En este mismo número de Zama el lector podrá indagar en el dossier preparado por Carla Fumagalli y Mariana Rosetti dedicado también a la edición como instrumento forjador de cultura: “Del texto al libro: escenas de edición en México (siglos XVII-XX)”. Las investigadoras subrayan otro aspecto de la circulación cultural cuando el texto se vuelve libro bajo cualquiera de sus formas y que Roger Chartier ha estudiado largamente no solo en los intercambios con el mundo social sino también con el valor simbólico-social de las materialidades. Las “escenas de edición” –como la que describimos antes respecto de una poeta uruguaya– son un espacio a veces oculto o desestimado para producir una profunda historia cultural. Los trabajos aquí ofrecidos, relacionados con la cultura mexicana en particular, demuestran en profundidad en cambio aquello que las editoras del dossier afirman:
Las escenas de edición aquí reunidas asumen a las editoriales (y a los editores) como agentes históricos, culturales y, en muchos de los casos, políticos. Desde allí, profundizan en las distintas ediciones de un mismo texto y en los problemas editoriales que suponen que la obra de un autor no solo es un asunto de forma y materialidad (o de sujetos y agentes), sino un problema de política nacional, evidente en estrategias editoriales que desembocan en interpretaciones identitarias, estéticas, culturales. Todos los artículos que forman parte de este dossier analizan el proceso de edición como instancia dadora de un sentido ulterior y alejada del deseo o siquiera conocimiento del autor.

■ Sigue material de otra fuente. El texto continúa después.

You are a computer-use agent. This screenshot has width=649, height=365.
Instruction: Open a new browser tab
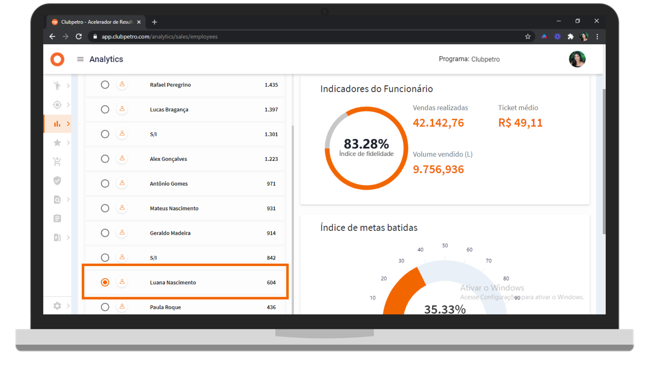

A estos valiosos aportes se agregan en este número los habituales artículos y notas especializados. Y más espacio a poetas, que retornan: una conversación con la poeta uruguaya Tatiana Oroño y un ensayo autobiográfico, especie de “credo poético”, del poeta argentino Darío Canton.
En estos tiempos aciagos estos ejercicios de la memoria cultural y la belleza apenas nos consuelan de las pérdidas. Recordamos la de Raúl Dorra ocurrida en Puebla en 2019 y, a mediados de 2021, la de alguien muy cercano, alguien que formaba parte de nuestra inmediata familia intelectual, de nuestra interlocución en el Instituto de Literatura Hispanoamericana, de nuestra amistad y de nuestro tiempo común: Horacio González. Extrañaremos sus iluminaciones, que eran generosas, constantes, extensivas. Como había predicado él mismo acerca de Macedonio Fernández, su pensamiento “no se apartaba de la mención dolorosa de lo irresuelto y del tiempo luchador del país argentino” y siempre estaba atento al modo solidario, a un pensar activo e imaginativo acerca de lo que el drama social y el destino colectivo de nuestros pueblos siempre le acercaban. Esa lección y ese legado nos compromete a su continuidad.